PIER 1 IMPORTS, INC.
(Exact name of registrant as specified in charter)
         
Delaware
(State or other jurisdiction of
incorporation or
organization)
  1-7832
(Commission File Number)
  75-1729843
(IRS Employer
Identification No.)
100 Pier 1 Place
Fort Worth, Texas 76102

(Address of principal executive offices
and zip code)
(817) 252-8000
(Registrant’s telephone
number, including area code)
N/A
(Former name or former address, if changed since last report)
Check the appropriate box below if the Form 8-K filing is intended to simultaneously satisfy the filing obligation of the Registrant under any of the following provisions (see General Instruction A.2. below):
o Written communications pursuant to Rule 425 under the Securities Act (17 CFR 230.425).
o Soliciting material pursuant to Rule 14a-12 under the Exchange Act (17 CFR 240.14a-12).
o Pre-commencement communications pursuant to Rule 14d-2(b) under the Exchange Act (17 CFR 240.14d-2(b)).
o Pre-commencement communications pursuant to Rule 13e-4(c) under the Exchange Act (17 CFR 240.13e-4(c)).
 
 

 


 

Item 1.01 Entry into a Material Definitive Agreement
     On August 30, 2006, Pier 1 Imports, Inc. (the “Company”), through its subsidiary Pier 1 Assets, Inc., entered into a purchase and sale agreement (the “Purchase Agreement”) to sell its private-label credit card operations to Chase Bank USA, N.A. (“Chase”). A copy of the Company’s press release announcing the agreement to sell the private-label credit card operations is filed with this report as Exhibit 99.1 and is incorporated herein by reference.
     Pursuant to the Purchase Agreement, the Company will sell the stock of Pier 1 National Bank, the subsidiary through which the Company has operated its private-label credit card business, to Chase, which will have the effect of transferring the credit card accounts and associated assets and liabilities to Chase. The Purchase Agreement also provides for the sale to Chase of the receivables associated with the balances on the Company’s private-label credit card accounts. The net cash proceeds at closing are expected to total approximately $155 million. This amount may fluctuate based primarily on the balance of the Company’s private-label credit card receivables at the time of closing.

§ **Given problem**
Reproduce word for word the passage of the Pier 1 Imports filing starting at "(Address of principal" and ending at "(17 CFR 240.14d-2(b)).".

§ **Data segment**
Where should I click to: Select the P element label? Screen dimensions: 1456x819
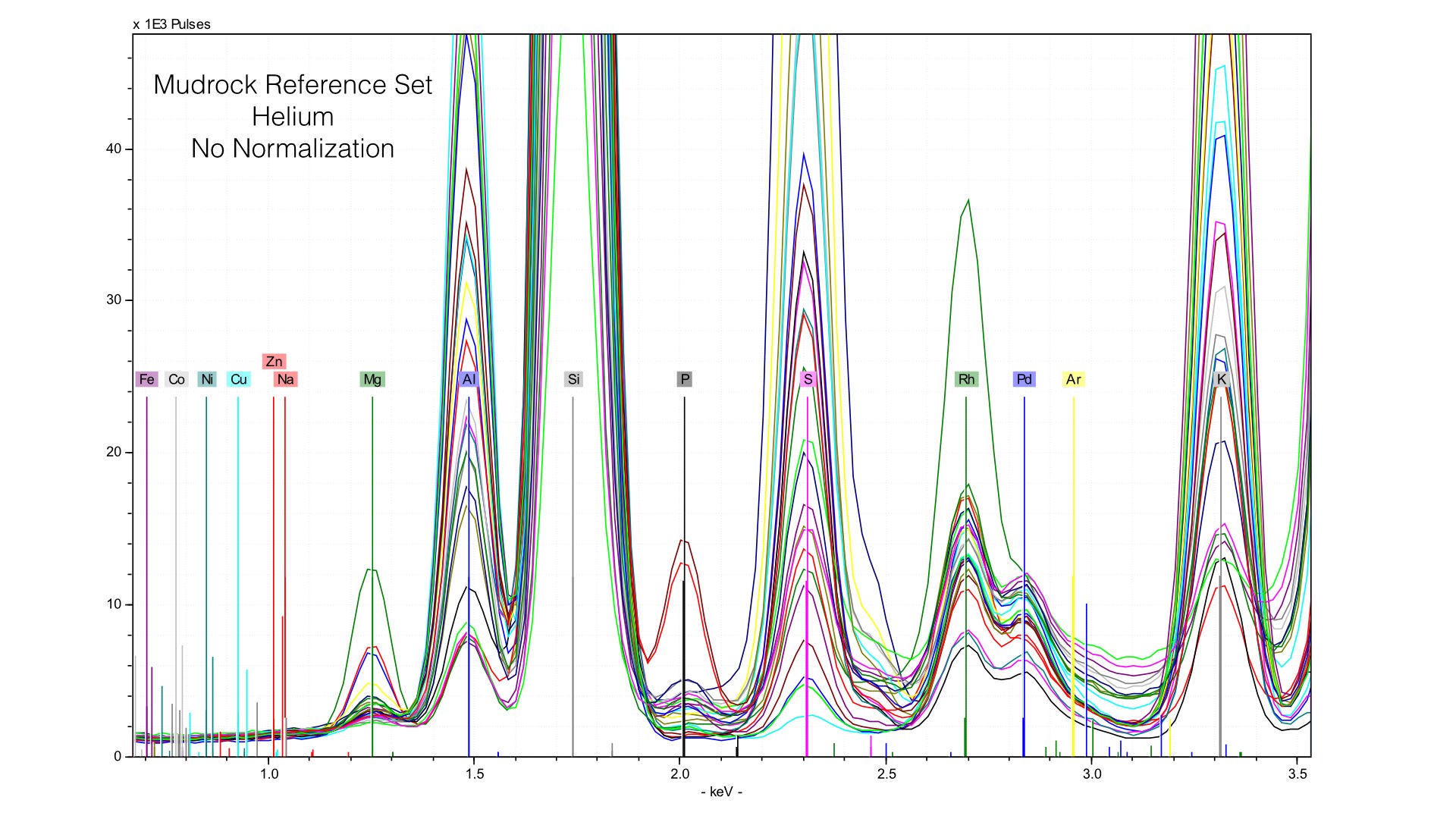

§ **Final result**
(Address of principal executive offices
and zip code)
(817) 252-8000
(Registrant’s telephone
number, including area code)
N/A
(Former name or former address, if changed since last report)
Check the appropriate box below if the Form 8-K filing is intended to simultaneously satisfy the filing obligation of the Registrant under any of the following provisions (see General Instruction A.2. below):
o Written communications pursuant to Rule 425 under the Securities Act (17 CFR 230.425).
o Soliciting material pursuant to Rule 14a-12 under the Exchange Act (17 CFR 240.14a-12).
o Pre-commencement communications pursuant to Rule 14d-2(b) under the Exchange Act (17 CFR 240.14d-2(b)).